● **Goal**
Reproduce the part of the listing that opens with the line containing "Click the Verona U20 yellow crest" and closes with the final line of the listing, substituting "preview" for "thumbnail" and leaving everything else unchanged. Omit the pictures from your answer.

● **Dataset content**
[Start]

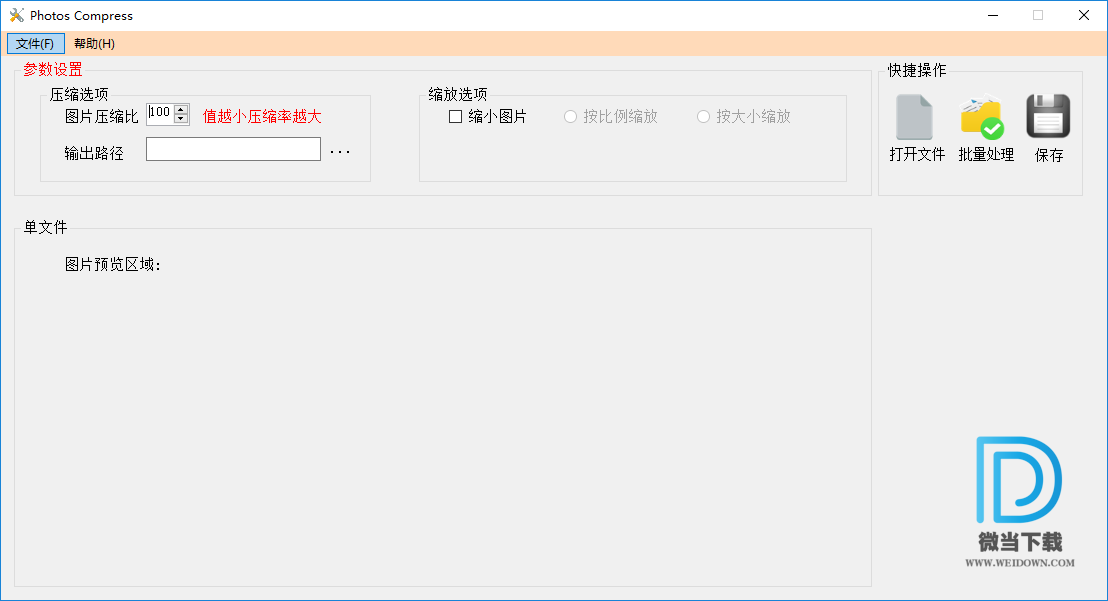This screenshot has height=601, width=1108.
Task: Enable the 缩小图片 checkbox
Action: click(x=456, y=117)
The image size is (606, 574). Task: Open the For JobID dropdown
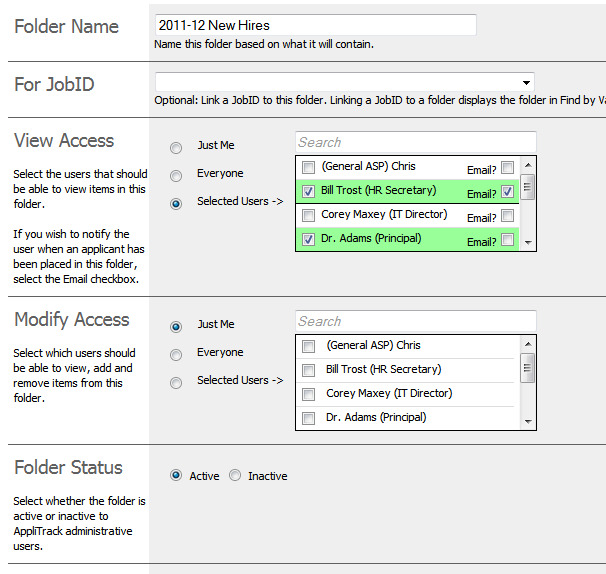344,82
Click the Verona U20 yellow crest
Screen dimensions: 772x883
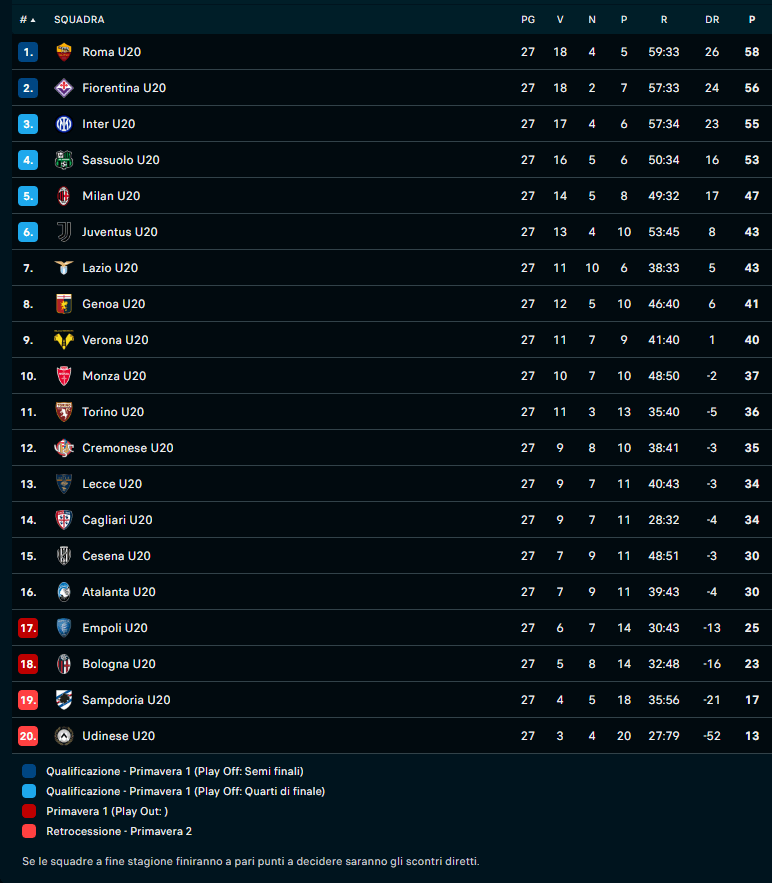(x=64, y=340)
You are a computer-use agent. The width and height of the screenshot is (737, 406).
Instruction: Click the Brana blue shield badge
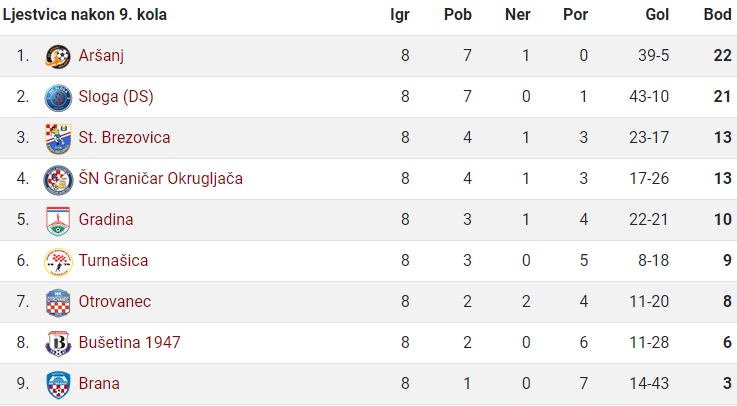(58, 385)
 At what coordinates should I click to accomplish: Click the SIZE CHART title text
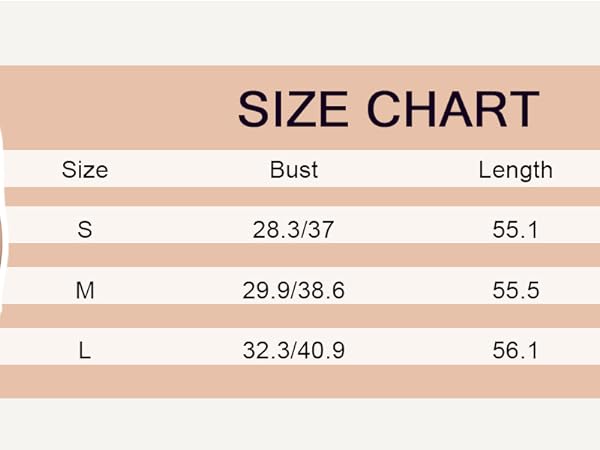(388, 109)
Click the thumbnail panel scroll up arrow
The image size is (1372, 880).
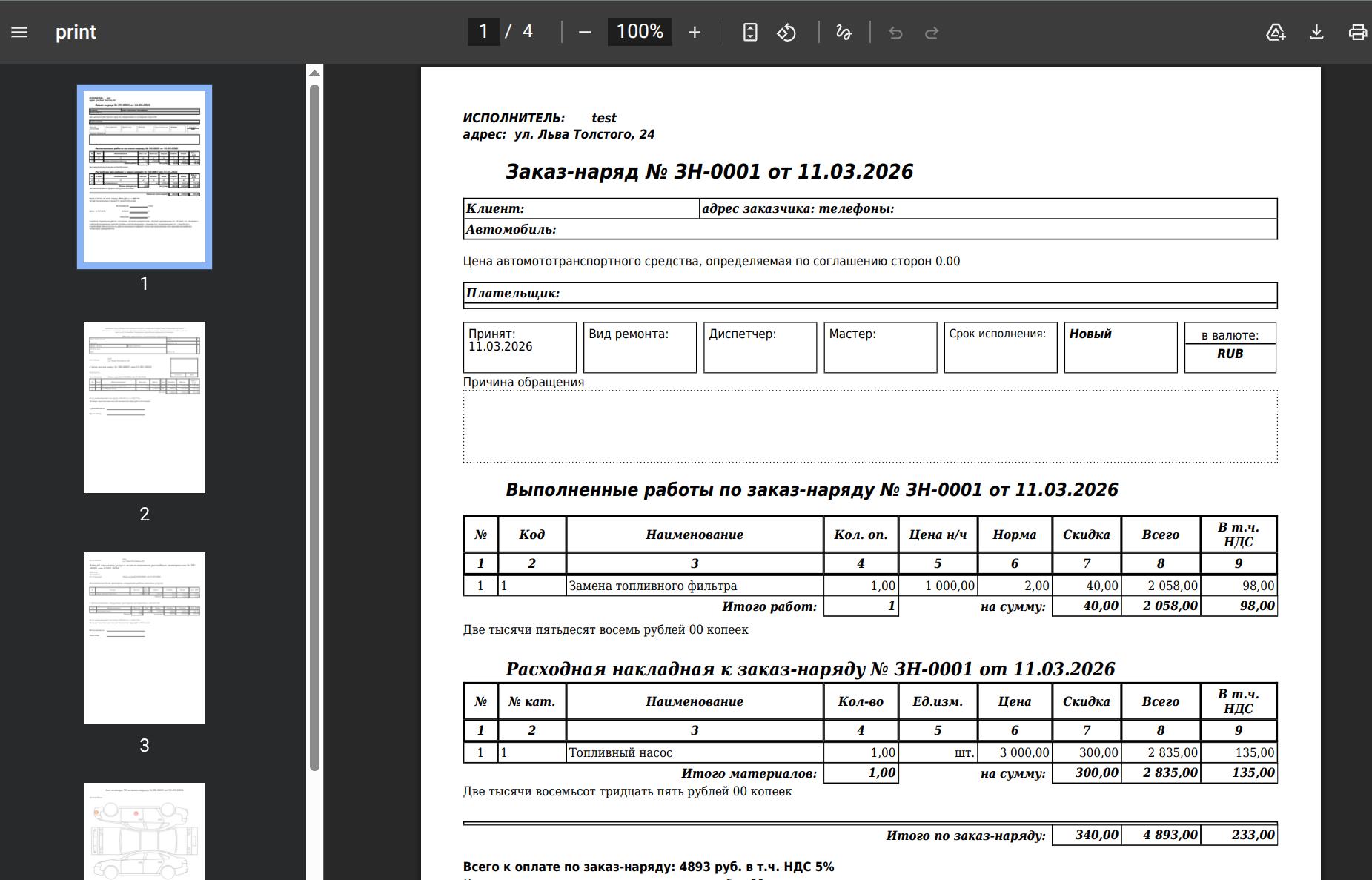tap(314, 73)
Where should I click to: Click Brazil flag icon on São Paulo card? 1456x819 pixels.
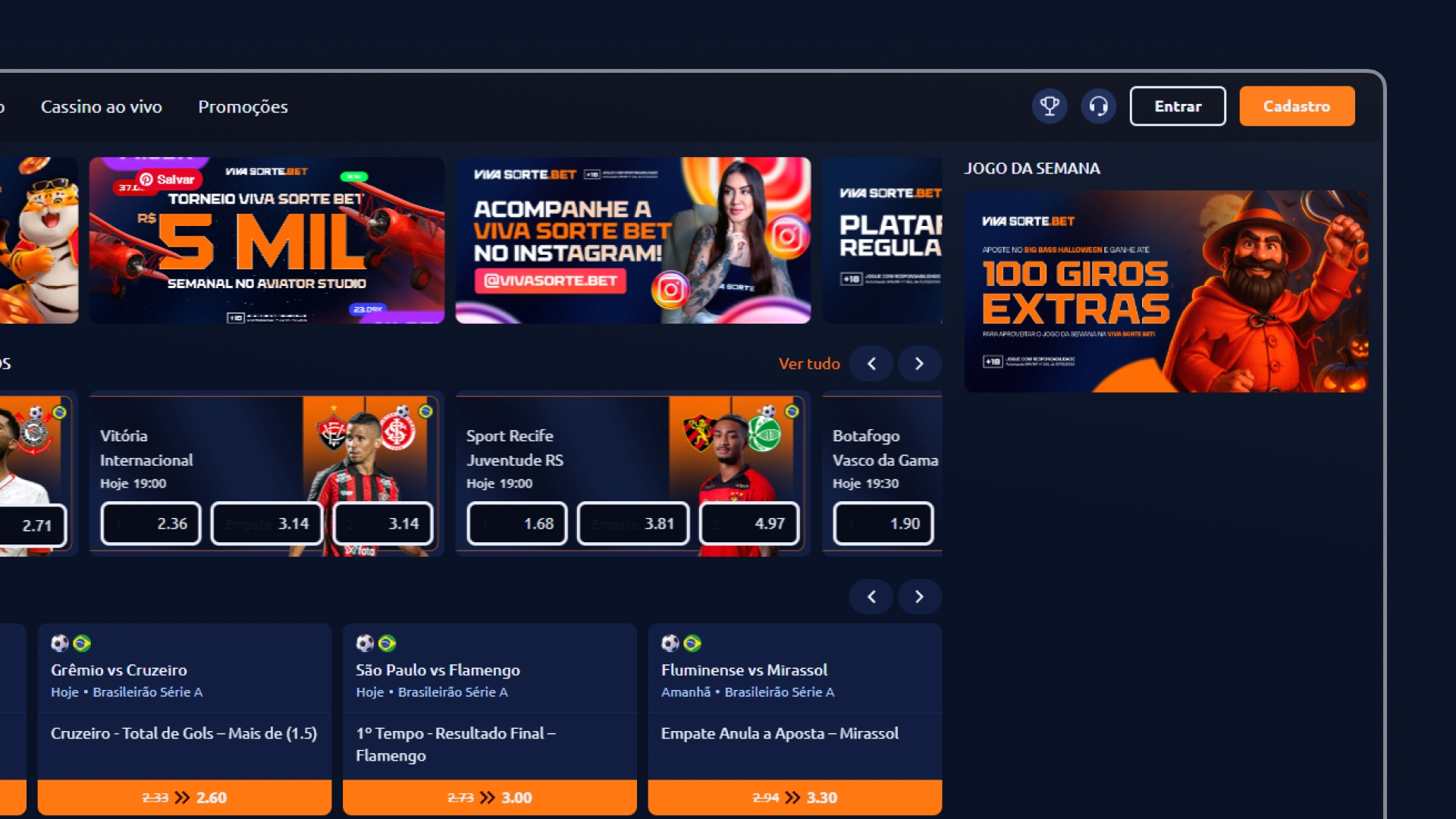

[End]

● **Result**
Click the Verona U20 yellow crest
Screen dimensions: 772x883
(x=64, y=340)
You are a computer-use agent. The width and height of the screenshot is (737, 406).
Instruction: Click the Brana blue shield badge
(58, 385)
 At what coordinates should I click to accomplish: Click the SIZE CHART title text
(388, 109)
Click the preview panel scroll up arrow
The image size is (1372, 880).
tap(314, 73)
Where should I click to: Click Brazil flag icon on São Paulo card? 1456x819 pixels.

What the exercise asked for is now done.